But former senior members of the church dispute this, and claim Tamaki now scrutinises every cent that comes in. "It's a money-making machine and she is in absolute control of it," says Lynda Stewart, a former events co-ordinator for Destiny who became personal bookkeeper to the Tamakis, but left in 2005 because of concerns over money and teachings.

Stewart says Hannah would ask for an update on the weekend's offerings every Monday morning. "She receives copies of the tithes every week, and everything that's paid out every week. She knows exactly how much comes into that place and exactly where it goes."

(The Tamakis claim Stewart is not a credible source, and are taking legal advice over "defamatory" comments she has made, with a view to taking legal action.)

But Stewart stands by everything she has said about the church and says she is speaking out because she believes church members have been kept in the dark, and have a right to know what goes on behind the scenes.

She says she was one of Hannah Tamaki's confidantes. "She doesn't like getting close to too many people. She has a little group of friends from before the church who she still stays in touch with, Maori girls from Tokoroa.

"But she keeps herself separate within the church, and because of that people revere her even more."

Stewart believes Hannah Tamaki is a "compulsive buyer". "She spends money like it's going out of fashion, especially [on] clothes, but she ends up giving half of it away. She can be very generous."

The most extravagant purchase Stewart ever saw Tamaki make, she says, was a three-carat diamond ring worth about $90,000, from a jewellers' on Auckland's North Shore. "She said Brian had had his toys, now it was her turn."

HANNAH LEE always had a nose for business. She dropped out of Tokoroa High school at 15 and got a job in the deli section of a local supermarket, quickly being offered a manager's position.

"She's pretty clued up when it comes to that sort of thing," says her elder brother Tom Lee, a boiler assistant in Tokoroa. "She's always been pretty smart, and always had lots of drive."

Her Maori mother, Polly, left the family when Hannah was only about six, and their Pakeha father, Basil, raised the children. Polly went on to marry two or three more times, and Hannah has about 10 half-brothers and sisters. Polly is now in a dementia ward in Waihi, and Basil died in 1982.

Hannah met Brian Tamaki when she was just 12, and took up with him at 15 – he was 18. Hannah had their first child, daughter Jasmine, at 18, out of wedlock. Jasmine was born premature and critically ill and the couple were told the baby wouldn't live more than 24 hours.
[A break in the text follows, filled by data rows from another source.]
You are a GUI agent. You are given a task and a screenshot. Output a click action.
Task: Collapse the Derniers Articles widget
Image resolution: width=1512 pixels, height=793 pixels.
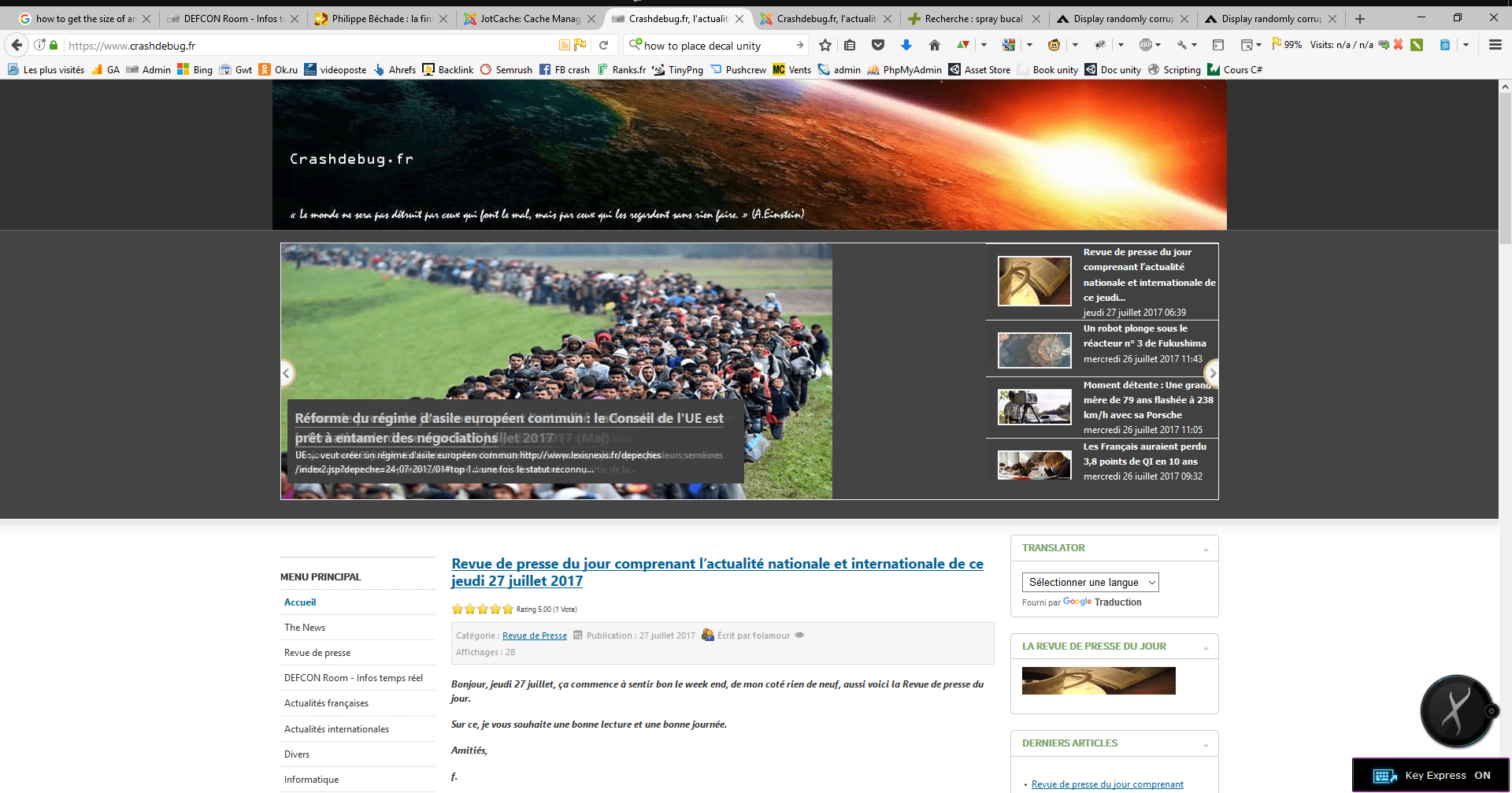(x=1206, y=744)
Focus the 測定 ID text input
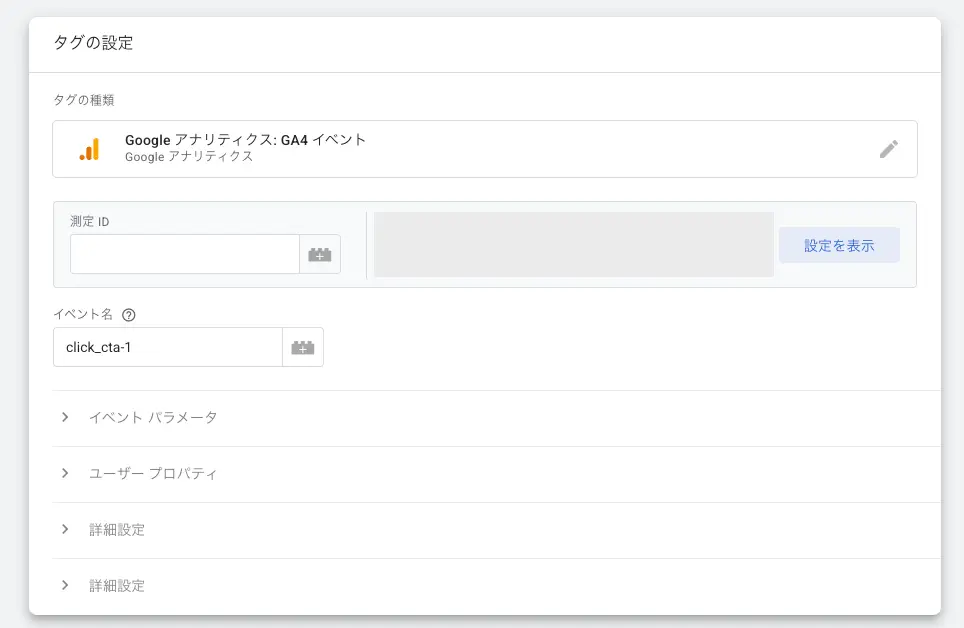964x628 pixels. (185, 254)
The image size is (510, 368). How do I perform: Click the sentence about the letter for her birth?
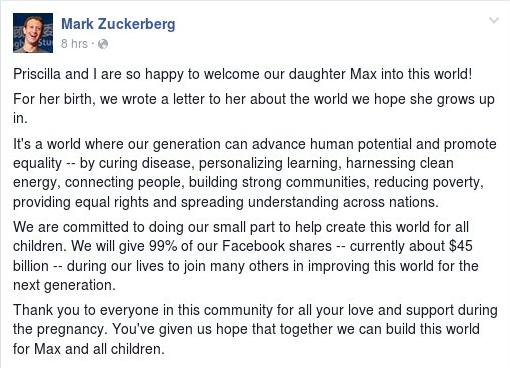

Hannah told Woman's Day magazine in 2004 that she prayed to God for her daughter's life, and she pulled through. (Jasmine, along with younger siblings Jamie and Samuel, today all serve in the Auckland Destiny Church.)

Around the same time, Brian Tamaki gave up alcohol, the couple became born-again Christians, and married.

Tom Lee is not a member of Destiny, but believes it does good work and is proud of his sister. "I'm positive she's a good person, she's always had a lot of empathy for people who aren't doing too well."

Whether the luxury lifestyle she and Brian lead is appropriate for pastors is beyond him, he says, as he has never read the Bible, "even though she [Hannah] gave me one for my birthday".

Tom Lee says he doesn't get to see his sister much these days; the last time they were due to meet she had to "shoot off" to Brisbane to deal with the fallout from pastor Andrew Stock's resignation. Footage later screened on television showed Hannah Tamaki escorting Stock from the church after he had delivered a farewell message to his flock.

A former Destiny pastor, who asked not to be named, claims he went through the same experience as Stock, forced to resign after disagreeing with Brian and Hannah Tamaki, who he believes created a climate of fear among senior church leaders. "They're really charming and really good leaders, but you don't cross certain lines. You get into trouble if you disagree with anything. You don't question the finances. You just don't ask questions like that, I've seen people get into hot water over it."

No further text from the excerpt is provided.